With a handful of restaurants between them now, both chefs seem to have been Aspirino-ed, with the knives out of their hands and cameras in front of their faces, which makes Mike's cheekier contest—a teasing speed test that he knows he's more equipped to win—a fun callback. As Curtis narrates the chefs cutting into still-quivering prawns, it's a nice return to a quickfire favorite that has always held an important place in the journey to the finale: For me, the once-a-season speed quickfires have always separated the favorites from the pack as Tom scrutinizes one perfectly manicured artichoke or Frenched rack of lamb at a time.
Though Antonia's en place pretty quickly, Mike gets first choice, which forces her to work with mackerel and Mike to get prawns for himself. This week's Top Chef was almost educational at times—and I mean that in all the best possible ways. Hearing Antonia's justification for cooking a tough protein whole (taking her own stab at Mike's prep-based challenge) or having Gail explain how Mike's Mediterranean balls allowed sweet ingredients like cardamom and cinnamon to function in a savory style was the first of many times when the show taught me something new. It might seem obvious that cooking mackerel whole can make it easy to prevent overcooking, but this week's panel offered criticism in a way that reflects why the show's non-chef judges have always been more than merely professional eaters.

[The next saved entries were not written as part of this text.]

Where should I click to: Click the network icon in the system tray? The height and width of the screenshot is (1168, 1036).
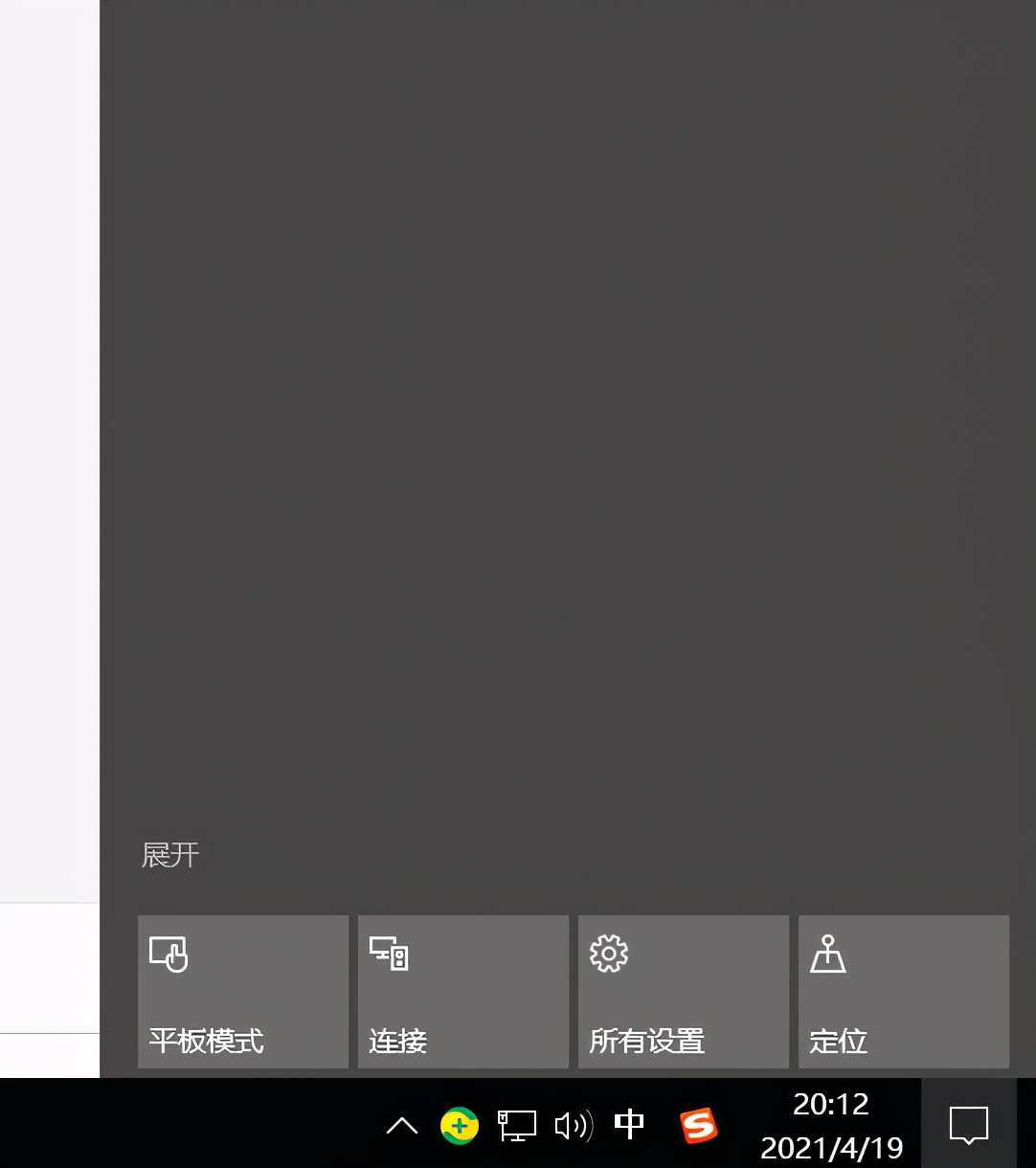(x=515, y=1126)
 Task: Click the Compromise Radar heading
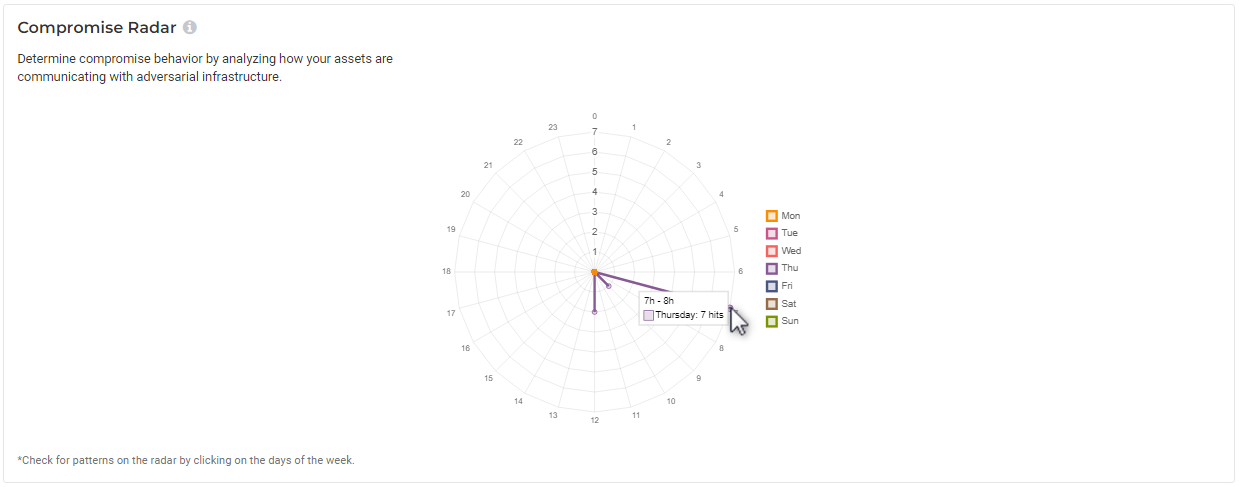pyautogui.click(x=97, y=27)
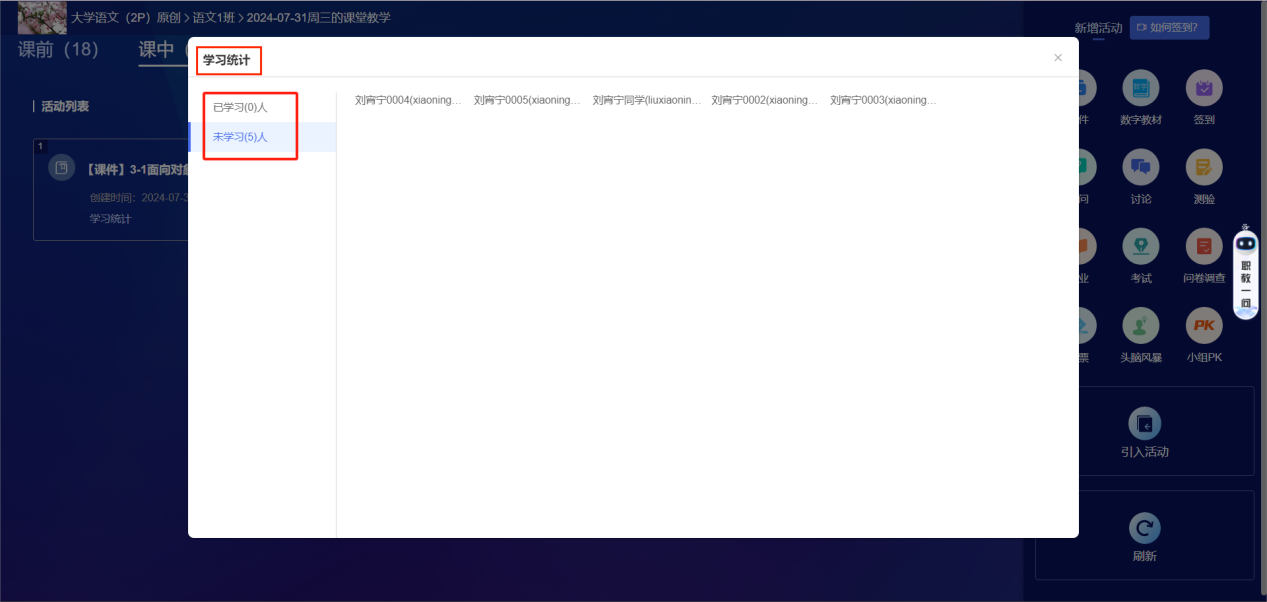The width and height of the screenshot is (1267, 602).
Task: Click the 考试 exam icon
Action: click(x=1140, y=247)
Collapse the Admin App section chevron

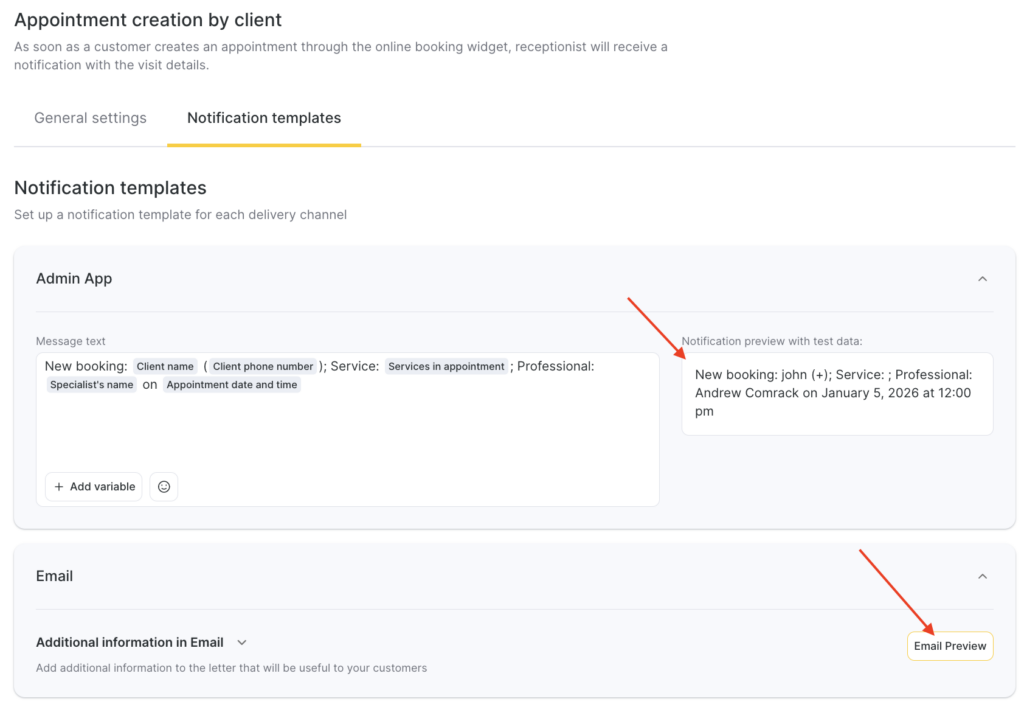pos(982,279)
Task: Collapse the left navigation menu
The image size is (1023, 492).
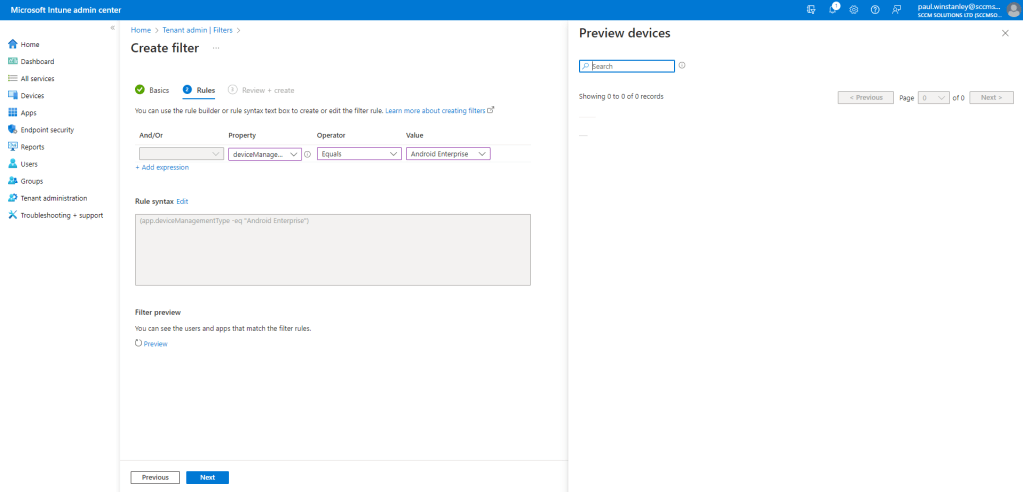Action: [112, 27]
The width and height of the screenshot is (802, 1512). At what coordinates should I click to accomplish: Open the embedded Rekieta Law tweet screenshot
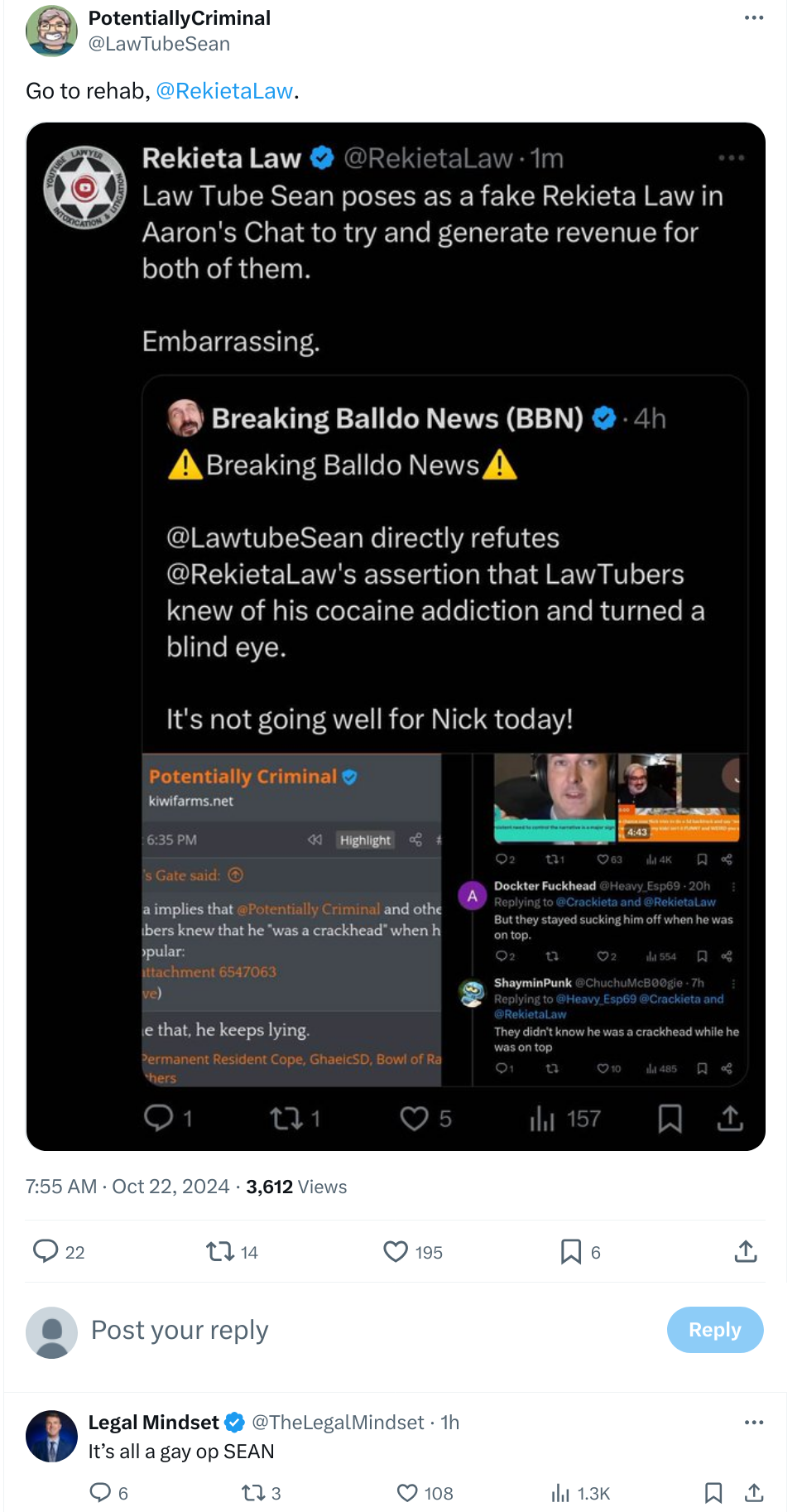pos(396,637)
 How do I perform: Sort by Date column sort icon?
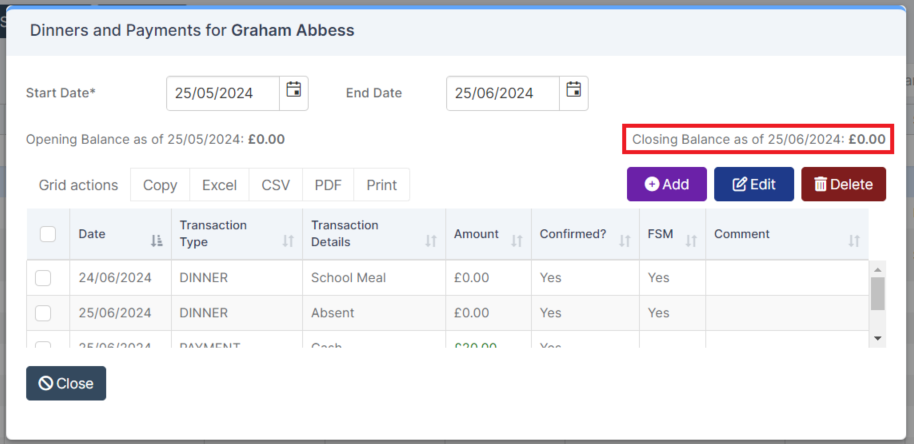156,241
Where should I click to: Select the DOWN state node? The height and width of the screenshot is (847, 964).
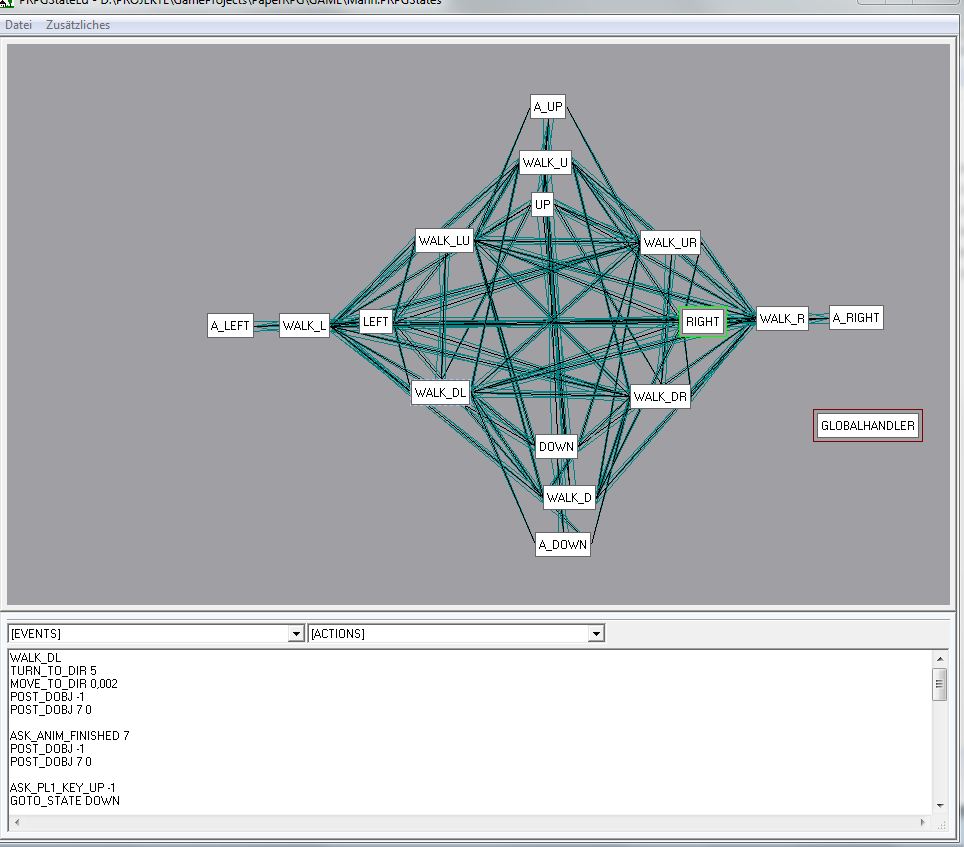[x=556, y=447]
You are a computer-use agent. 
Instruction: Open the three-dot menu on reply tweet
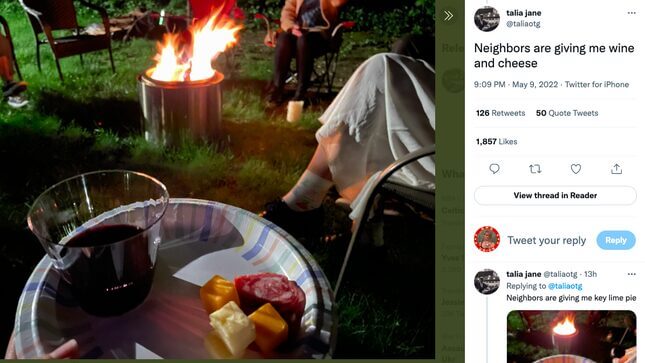631,274
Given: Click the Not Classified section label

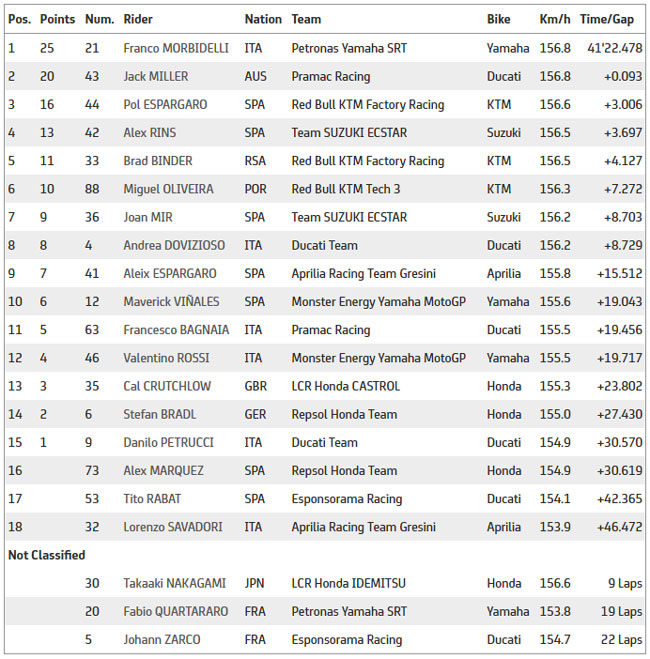Looking at the screenshot, I should click(x=47, y=555).
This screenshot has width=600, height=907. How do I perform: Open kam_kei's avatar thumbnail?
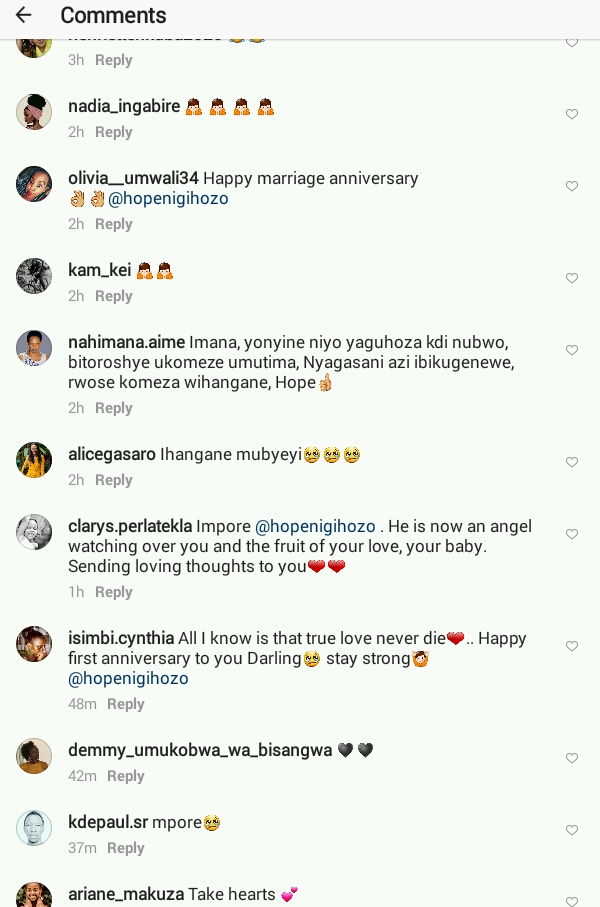(x=34, y=276)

Antonia's whole-grilled mackerel with spiced yogurt, mint, capers, lemon, Fresno chiles, and, of course, fennel seems to impress the judges, but Mike's spicy scampi soup with grilled oysters and clams plus chive and lemon yogurt really wows the Calabrese in Chiarello. While Curtis picks Antonia and offers another strange criticism—how can something have too much flavor to be a soup?—the aggressive complexity of Mike's meal (which reminded me of the comments he earned on All-Stars) is enough for Gail and Michael to award him his due.
And for all the complaining I did about the emphasis on the cousins theme, what we all really wanted was a family style cook-off, right? What's even better is that the three courses—an heirloom family favorite, an eggy carbonara, and a re-envisioned dessert—seem to play to the chefs' relative strengths evenly. With la famiglia at the heart of the episode, it was fitting to sit the respective sides of the clan down for dinner, but adding the pick-your-own-sous-chef wrinkle was an appropriately endearing touch in a feel-good episode.